Data records:
BEGIN
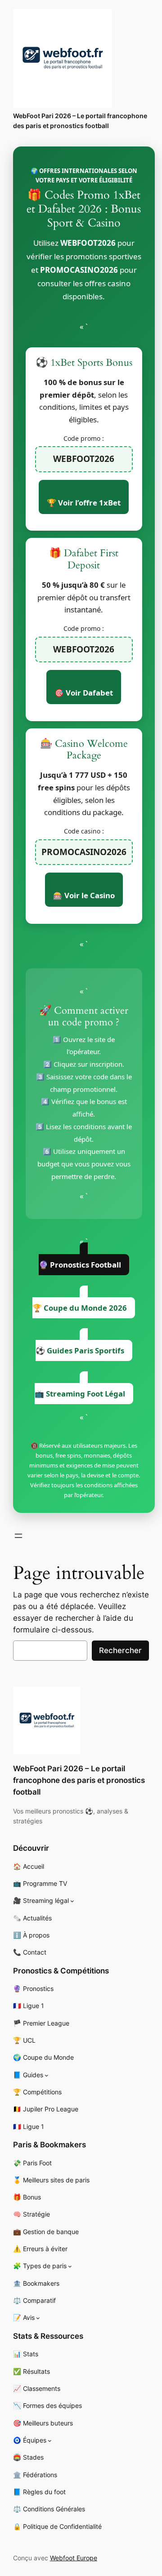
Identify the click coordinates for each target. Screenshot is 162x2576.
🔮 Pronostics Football (80, 1264)
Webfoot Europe (73, 2558)
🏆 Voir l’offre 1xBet (84, 502)
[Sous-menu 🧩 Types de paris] (70, 2266)
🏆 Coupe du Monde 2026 (79, 1308)
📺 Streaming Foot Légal (80, 1393)
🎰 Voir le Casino (84, 895)
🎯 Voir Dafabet (83, 692)
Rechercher (120, 1650)
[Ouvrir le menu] (18, 1535)
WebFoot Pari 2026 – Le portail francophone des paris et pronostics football (79, 1780)
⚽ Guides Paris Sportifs (80, 1350)
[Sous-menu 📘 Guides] (47, 2075)
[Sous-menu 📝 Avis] (38, 2318)
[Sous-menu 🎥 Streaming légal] (72, 1901)
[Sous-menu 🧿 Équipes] (50, 2441)
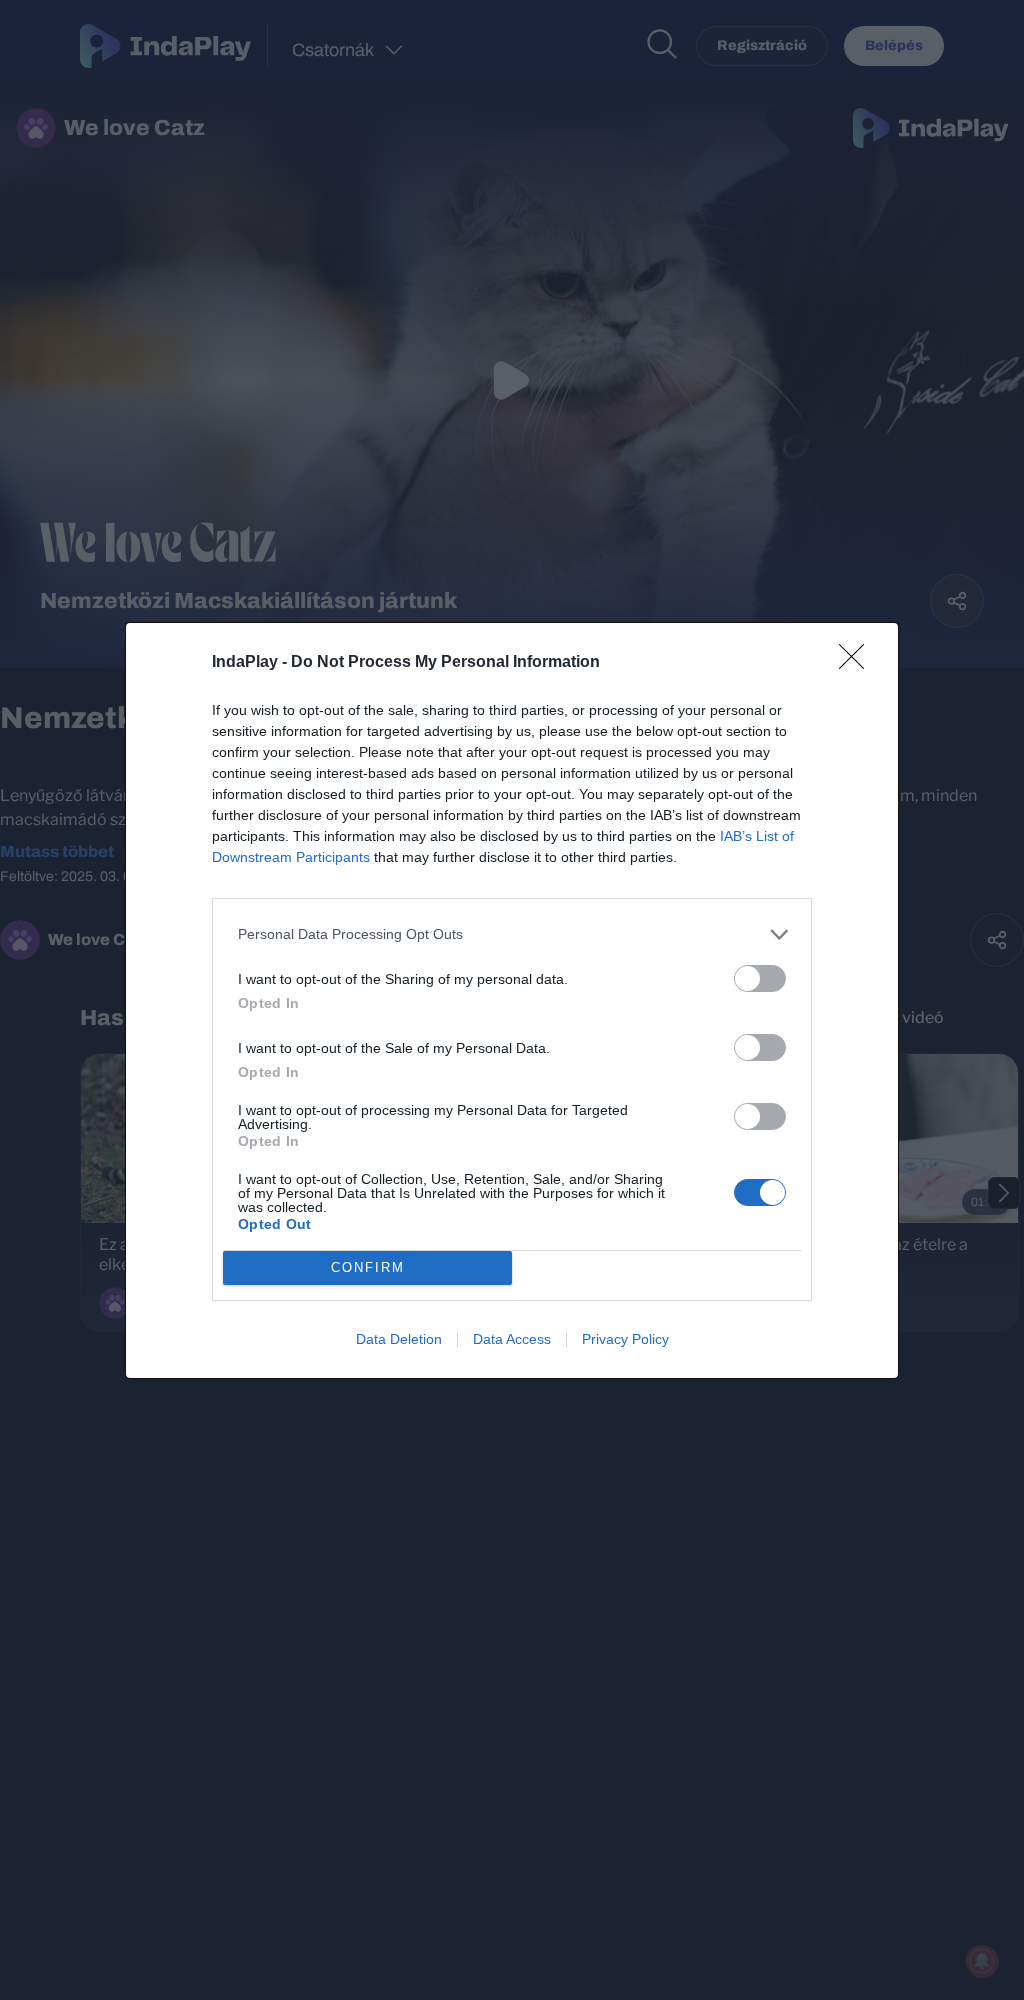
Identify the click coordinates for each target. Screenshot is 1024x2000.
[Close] (858, 663)
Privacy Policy (625, 1339)
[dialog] (512, 1000)
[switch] (760, 978)
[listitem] (512, 934)
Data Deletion (399, 1339)
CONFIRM (368, 1267)
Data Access (512, 1339)
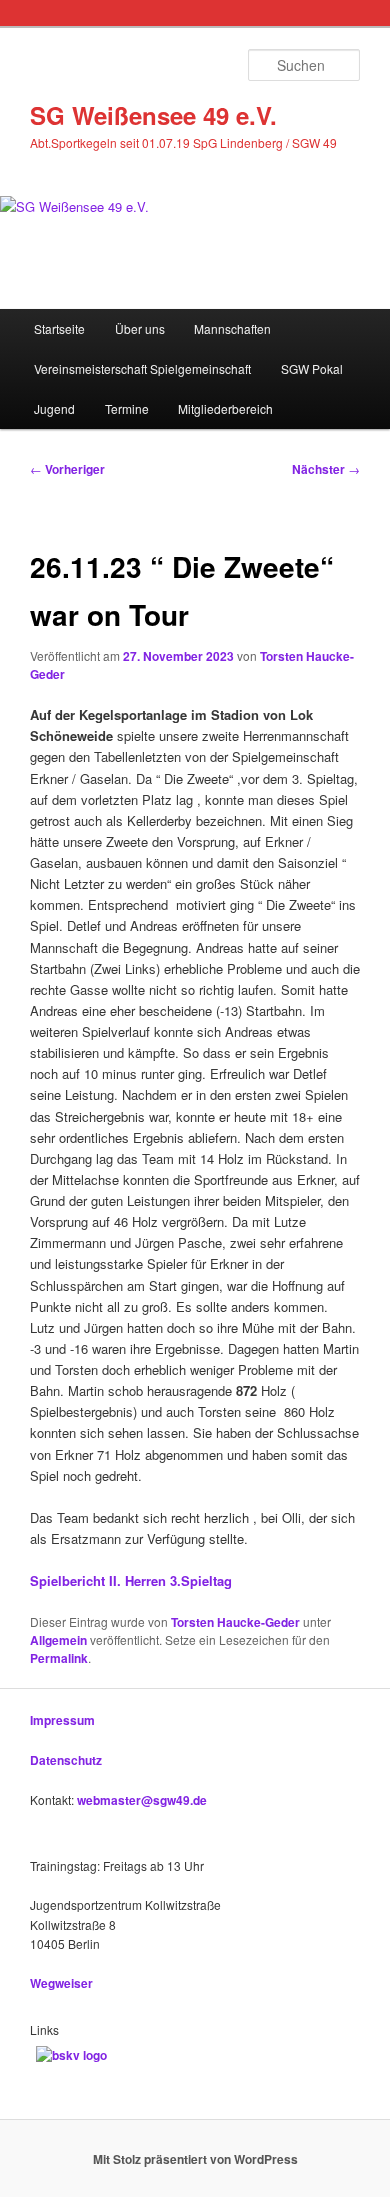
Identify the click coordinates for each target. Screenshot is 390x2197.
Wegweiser (61, 1983)
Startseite (59, 328)
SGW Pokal (312, 368)
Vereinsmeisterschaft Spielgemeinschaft (142, 368)
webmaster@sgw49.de (142, 1800)
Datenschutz (66, 1760)
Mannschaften (232, 328)
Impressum (62, 1720)
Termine (127, 408)
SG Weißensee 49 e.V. (153, 115)
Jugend (54, 408)
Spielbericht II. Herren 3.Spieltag (131, 1580)
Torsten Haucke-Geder (235, 1622)
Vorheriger (67, 469)
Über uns (140, 328)
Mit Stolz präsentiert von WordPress (195, 2159)
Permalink (59, 1658)
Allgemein (58, 1640)
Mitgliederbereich (225, 408)
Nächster (326, 469)
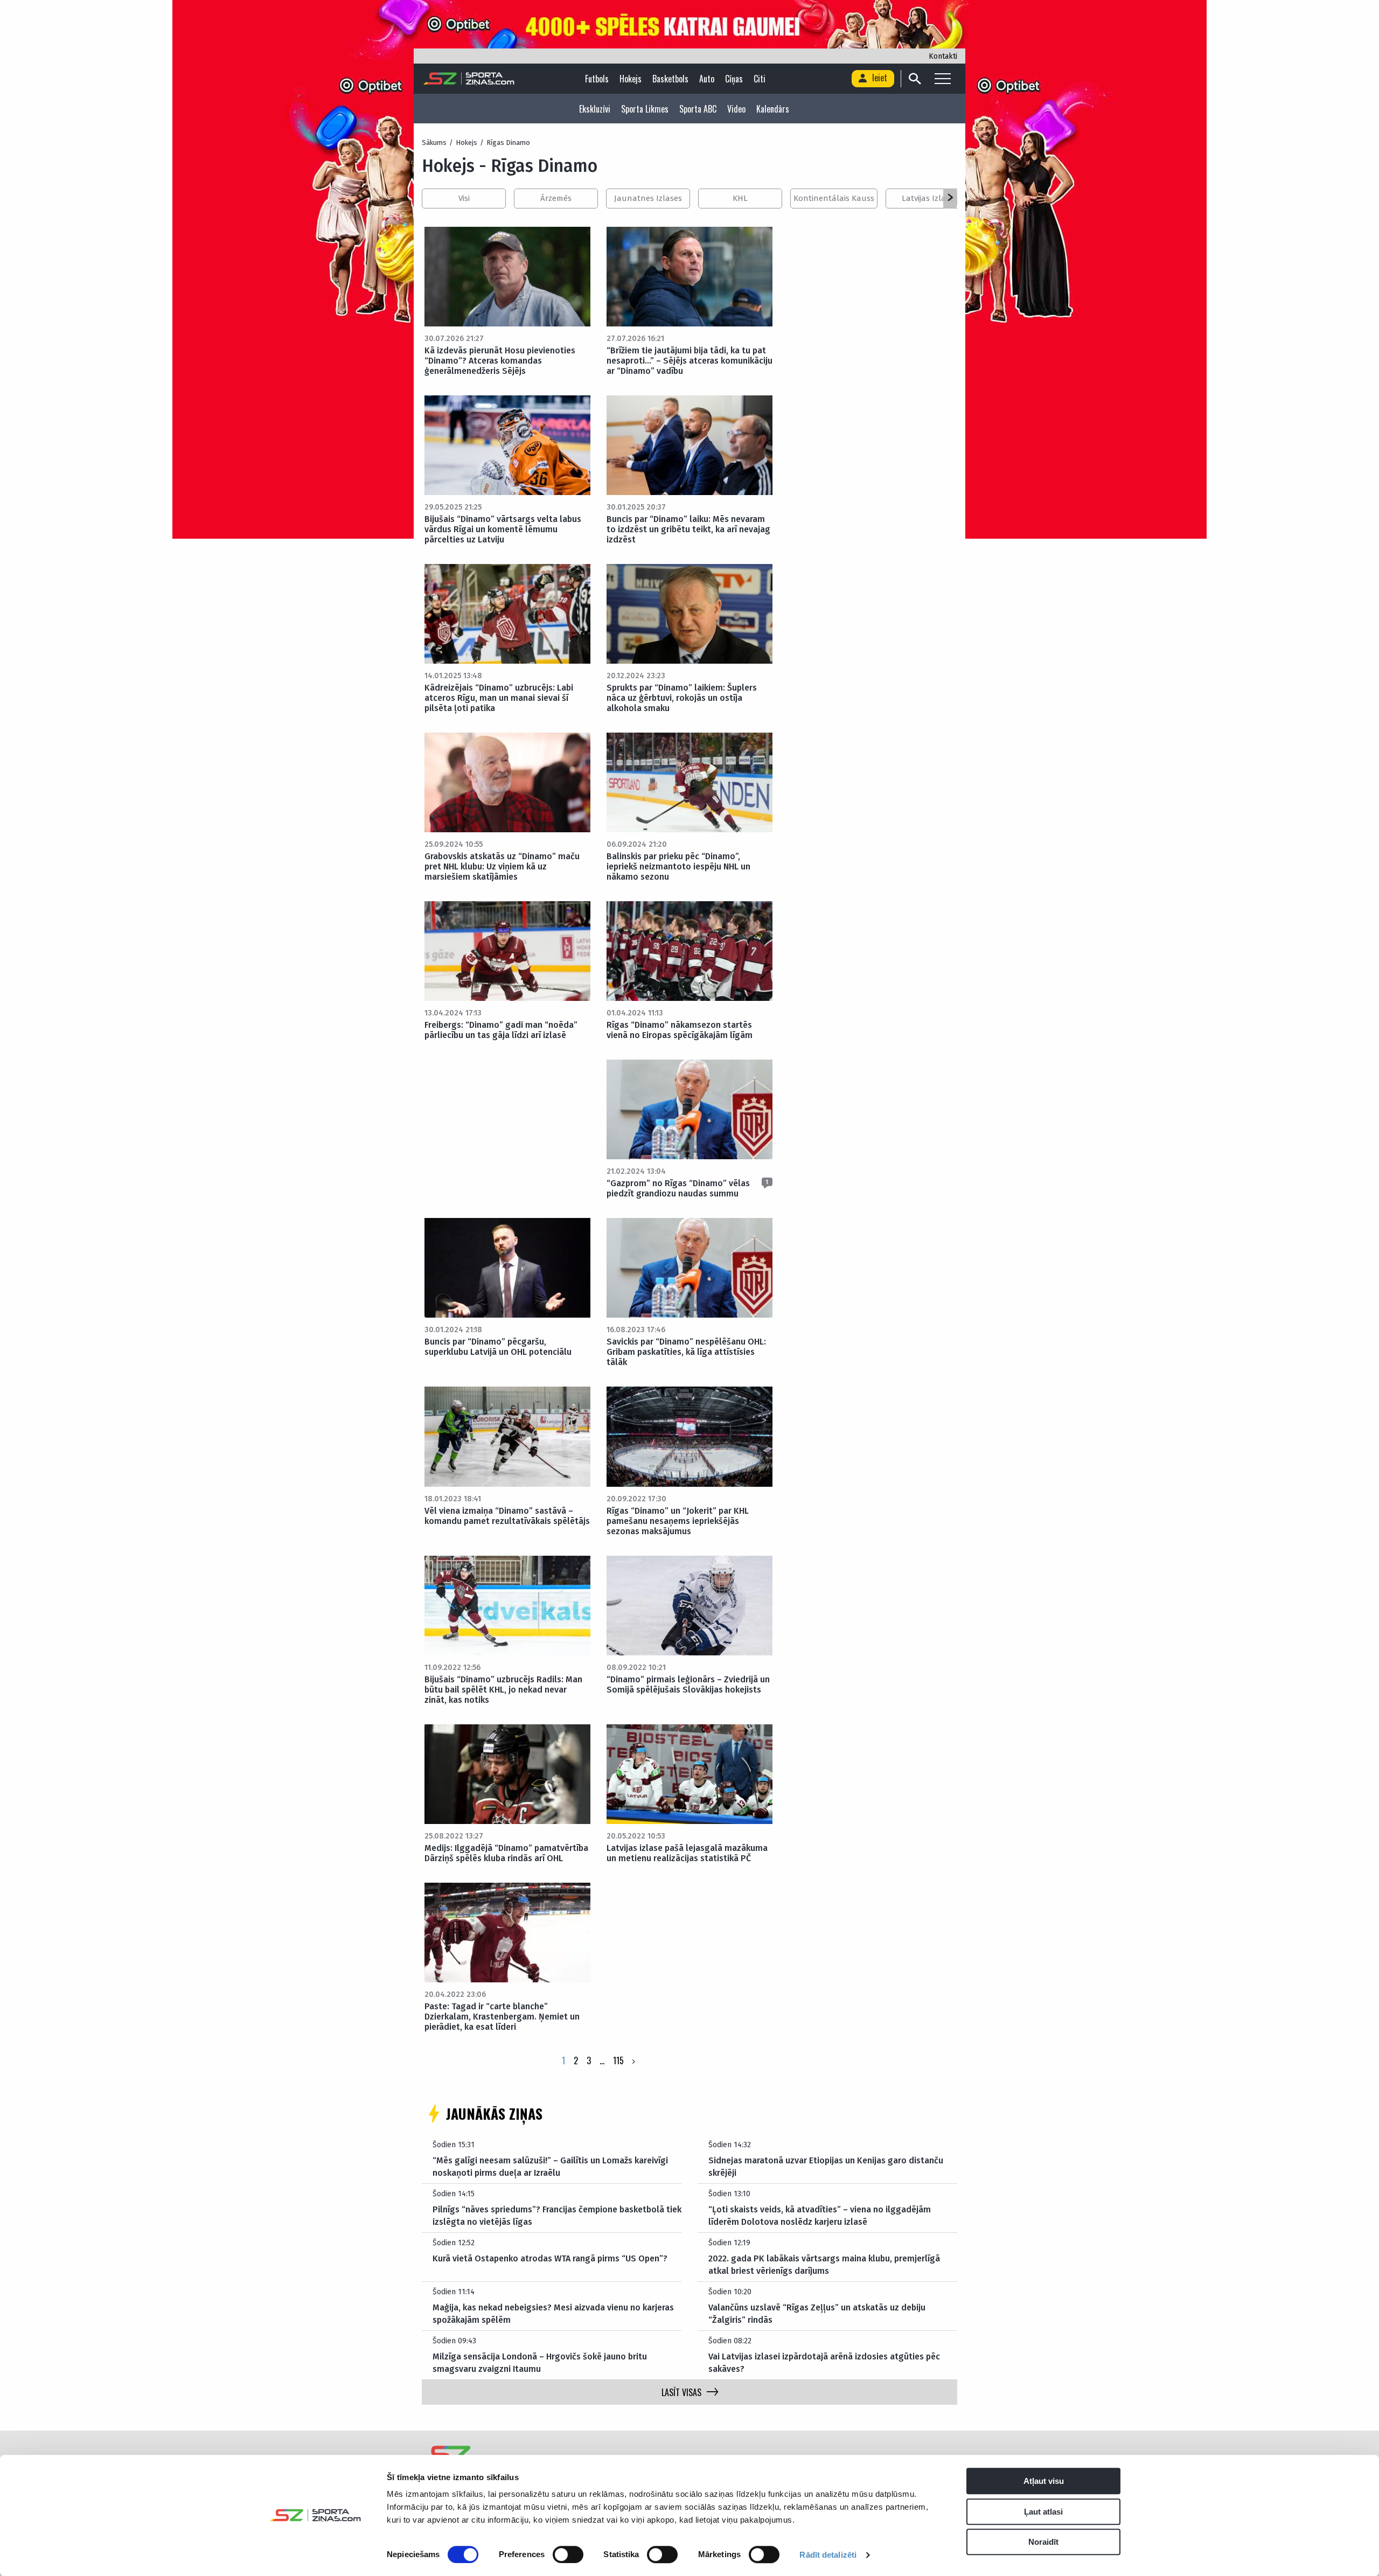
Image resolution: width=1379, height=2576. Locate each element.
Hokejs (630, 78)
END
**WHAT THE TASK ASKS:** Would you count the lines in the data that contain the word "Streaming" and state only the number?

**RESULT:** 2